═══ Records for this exercise

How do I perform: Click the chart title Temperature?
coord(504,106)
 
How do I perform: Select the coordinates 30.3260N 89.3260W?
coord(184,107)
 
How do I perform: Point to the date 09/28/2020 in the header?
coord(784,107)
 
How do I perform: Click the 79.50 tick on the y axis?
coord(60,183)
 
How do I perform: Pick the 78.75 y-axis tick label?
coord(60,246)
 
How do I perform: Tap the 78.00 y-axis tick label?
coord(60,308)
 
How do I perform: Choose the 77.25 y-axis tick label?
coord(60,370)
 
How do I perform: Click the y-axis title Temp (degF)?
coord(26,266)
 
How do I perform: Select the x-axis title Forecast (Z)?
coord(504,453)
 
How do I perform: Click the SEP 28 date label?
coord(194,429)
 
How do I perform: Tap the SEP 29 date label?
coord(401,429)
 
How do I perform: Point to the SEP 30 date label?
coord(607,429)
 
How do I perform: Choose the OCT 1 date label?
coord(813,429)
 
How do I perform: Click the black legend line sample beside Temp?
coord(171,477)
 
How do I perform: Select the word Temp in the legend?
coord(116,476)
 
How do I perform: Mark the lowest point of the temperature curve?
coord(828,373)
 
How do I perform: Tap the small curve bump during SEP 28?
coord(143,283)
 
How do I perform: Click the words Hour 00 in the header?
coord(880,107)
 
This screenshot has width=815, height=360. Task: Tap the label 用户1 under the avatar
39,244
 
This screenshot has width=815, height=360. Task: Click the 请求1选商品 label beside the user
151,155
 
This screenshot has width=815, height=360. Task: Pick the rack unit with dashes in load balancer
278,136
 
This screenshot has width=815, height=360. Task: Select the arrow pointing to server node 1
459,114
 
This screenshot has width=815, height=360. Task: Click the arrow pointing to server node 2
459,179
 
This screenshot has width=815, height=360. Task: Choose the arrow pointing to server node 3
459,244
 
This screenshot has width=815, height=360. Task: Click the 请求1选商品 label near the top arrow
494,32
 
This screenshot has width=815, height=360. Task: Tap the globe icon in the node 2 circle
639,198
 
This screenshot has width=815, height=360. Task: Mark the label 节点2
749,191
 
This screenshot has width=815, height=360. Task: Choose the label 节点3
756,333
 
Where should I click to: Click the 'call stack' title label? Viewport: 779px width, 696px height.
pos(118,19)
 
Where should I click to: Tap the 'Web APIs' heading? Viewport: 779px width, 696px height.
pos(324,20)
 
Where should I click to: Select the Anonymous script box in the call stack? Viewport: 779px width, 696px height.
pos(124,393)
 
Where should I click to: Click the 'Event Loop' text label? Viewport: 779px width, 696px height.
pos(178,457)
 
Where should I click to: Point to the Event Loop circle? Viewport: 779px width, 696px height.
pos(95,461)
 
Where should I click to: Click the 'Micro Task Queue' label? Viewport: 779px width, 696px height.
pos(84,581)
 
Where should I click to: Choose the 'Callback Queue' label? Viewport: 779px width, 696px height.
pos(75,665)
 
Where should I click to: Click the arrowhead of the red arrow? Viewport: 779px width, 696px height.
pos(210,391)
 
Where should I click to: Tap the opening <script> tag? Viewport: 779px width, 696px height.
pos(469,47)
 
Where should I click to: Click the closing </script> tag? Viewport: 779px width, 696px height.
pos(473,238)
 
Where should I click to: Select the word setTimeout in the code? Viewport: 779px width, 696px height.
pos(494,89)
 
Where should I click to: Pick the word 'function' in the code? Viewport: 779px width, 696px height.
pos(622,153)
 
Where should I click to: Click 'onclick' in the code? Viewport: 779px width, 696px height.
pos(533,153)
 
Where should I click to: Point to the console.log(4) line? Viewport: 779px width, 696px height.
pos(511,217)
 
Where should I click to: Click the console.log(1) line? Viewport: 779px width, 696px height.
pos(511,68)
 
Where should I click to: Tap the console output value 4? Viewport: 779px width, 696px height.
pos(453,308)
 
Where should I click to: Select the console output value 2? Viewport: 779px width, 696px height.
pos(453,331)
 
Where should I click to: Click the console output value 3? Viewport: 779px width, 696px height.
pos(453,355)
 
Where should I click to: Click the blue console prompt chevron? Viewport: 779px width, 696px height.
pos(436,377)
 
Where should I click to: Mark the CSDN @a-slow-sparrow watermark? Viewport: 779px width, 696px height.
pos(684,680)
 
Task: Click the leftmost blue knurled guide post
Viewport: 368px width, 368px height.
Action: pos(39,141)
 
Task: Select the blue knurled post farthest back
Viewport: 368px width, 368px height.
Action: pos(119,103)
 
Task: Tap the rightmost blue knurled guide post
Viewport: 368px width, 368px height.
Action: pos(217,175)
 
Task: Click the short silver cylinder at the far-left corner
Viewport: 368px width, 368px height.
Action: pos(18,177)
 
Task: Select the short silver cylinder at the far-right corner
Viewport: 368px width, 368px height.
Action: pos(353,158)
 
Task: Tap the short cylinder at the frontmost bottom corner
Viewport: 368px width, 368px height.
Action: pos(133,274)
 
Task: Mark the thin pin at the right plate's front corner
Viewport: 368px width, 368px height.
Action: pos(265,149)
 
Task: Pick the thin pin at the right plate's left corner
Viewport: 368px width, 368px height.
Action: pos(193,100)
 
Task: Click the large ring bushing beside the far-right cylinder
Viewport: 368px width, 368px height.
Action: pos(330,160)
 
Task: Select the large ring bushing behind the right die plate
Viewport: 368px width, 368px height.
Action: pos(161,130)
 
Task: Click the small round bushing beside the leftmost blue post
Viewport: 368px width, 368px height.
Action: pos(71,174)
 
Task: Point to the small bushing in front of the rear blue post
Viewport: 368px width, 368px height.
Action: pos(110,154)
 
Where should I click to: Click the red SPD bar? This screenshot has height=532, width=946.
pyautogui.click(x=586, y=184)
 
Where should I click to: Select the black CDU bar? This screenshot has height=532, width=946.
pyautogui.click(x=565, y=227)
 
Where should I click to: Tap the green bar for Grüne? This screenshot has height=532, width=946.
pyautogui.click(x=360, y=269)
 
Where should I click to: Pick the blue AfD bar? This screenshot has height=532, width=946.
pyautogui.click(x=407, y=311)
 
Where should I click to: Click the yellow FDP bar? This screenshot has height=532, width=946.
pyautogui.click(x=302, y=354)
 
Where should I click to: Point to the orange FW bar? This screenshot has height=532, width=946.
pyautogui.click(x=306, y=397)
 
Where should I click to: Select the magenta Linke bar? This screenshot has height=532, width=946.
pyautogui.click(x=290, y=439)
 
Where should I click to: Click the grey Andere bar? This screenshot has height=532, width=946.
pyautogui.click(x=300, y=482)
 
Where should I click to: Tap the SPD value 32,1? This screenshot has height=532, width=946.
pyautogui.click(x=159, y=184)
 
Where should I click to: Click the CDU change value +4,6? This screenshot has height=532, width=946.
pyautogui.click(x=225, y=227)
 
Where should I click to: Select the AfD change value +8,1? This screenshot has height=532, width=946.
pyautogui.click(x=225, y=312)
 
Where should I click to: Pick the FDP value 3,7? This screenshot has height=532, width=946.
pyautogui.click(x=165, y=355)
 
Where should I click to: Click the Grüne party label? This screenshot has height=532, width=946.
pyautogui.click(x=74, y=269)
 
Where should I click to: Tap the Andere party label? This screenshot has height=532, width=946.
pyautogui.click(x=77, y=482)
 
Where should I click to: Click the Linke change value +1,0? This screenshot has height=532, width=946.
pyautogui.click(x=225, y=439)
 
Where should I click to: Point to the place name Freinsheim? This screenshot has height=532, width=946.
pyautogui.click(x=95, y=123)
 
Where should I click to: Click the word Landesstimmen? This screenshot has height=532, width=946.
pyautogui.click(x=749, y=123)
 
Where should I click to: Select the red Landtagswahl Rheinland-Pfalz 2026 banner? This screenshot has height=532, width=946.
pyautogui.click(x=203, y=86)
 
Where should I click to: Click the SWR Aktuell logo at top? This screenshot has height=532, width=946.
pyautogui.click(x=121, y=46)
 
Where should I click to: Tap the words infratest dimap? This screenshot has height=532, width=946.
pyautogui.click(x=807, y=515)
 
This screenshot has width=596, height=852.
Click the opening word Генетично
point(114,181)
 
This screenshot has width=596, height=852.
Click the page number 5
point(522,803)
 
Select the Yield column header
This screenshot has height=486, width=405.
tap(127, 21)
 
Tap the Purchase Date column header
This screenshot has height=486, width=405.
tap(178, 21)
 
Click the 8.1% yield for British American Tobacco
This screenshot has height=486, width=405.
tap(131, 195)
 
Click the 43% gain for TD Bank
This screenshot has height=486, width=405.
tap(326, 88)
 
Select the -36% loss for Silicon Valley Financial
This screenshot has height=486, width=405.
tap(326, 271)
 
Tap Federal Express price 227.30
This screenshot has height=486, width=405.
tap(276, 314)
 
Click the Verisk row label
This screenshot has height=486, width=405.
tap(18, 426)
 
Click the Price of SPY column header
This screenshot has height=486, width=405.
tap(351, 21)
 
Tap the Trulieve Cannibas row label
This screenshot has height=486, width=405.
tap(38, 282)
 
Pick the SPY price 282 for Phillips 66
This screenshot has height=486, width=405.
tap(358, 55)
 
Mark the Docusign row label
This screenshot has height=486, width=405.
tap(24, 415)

══════

• [Problem to work on] Repeat the lines of the listing above verbatim, starting at the line containing "Where should I click to: Select the console" and ending at the line containing "Action: pos(353,158)".

• [Expected output]
Where should I click to: Select the console output value 2? Viewport: 779px width, 696px height.
pos(453,331)
 
Where should I click to: Click the console output value 3? Viewport: 779px width, 696px height.
pos(453,355)
 
Where should I click to: Click the blue console prompt chevron? Viewport: 779px width, 696px height.
pos(436,377)
 
Where should I click to: Mark the CSDN @a-slow-sparrow watermark? Viewport: 779px width, 696px height.
pos(684,680)
 
Task: Click the leftmost blue knurled guide post
Viewport: 368px width, 368px height.
Action: pos(39,141)
 
Task: Select the blue knurled post farthest back
Viewport: 368px width, 368px height.
Action: pos(119,103)
 
Task: Tap the rightmost blue knurled guide post
Viewport: 368px width, 368px height.
Action: pos(217,175)
 
Task: Click the short silver cylinder at the far-left corner
Viewport: 368px width, 368px height.
Action: pos(18,177)
 
Task: Select the short silver cylinder at the far-right corner
Viewport: 368px width, 368px height.
Action: pos(353,158)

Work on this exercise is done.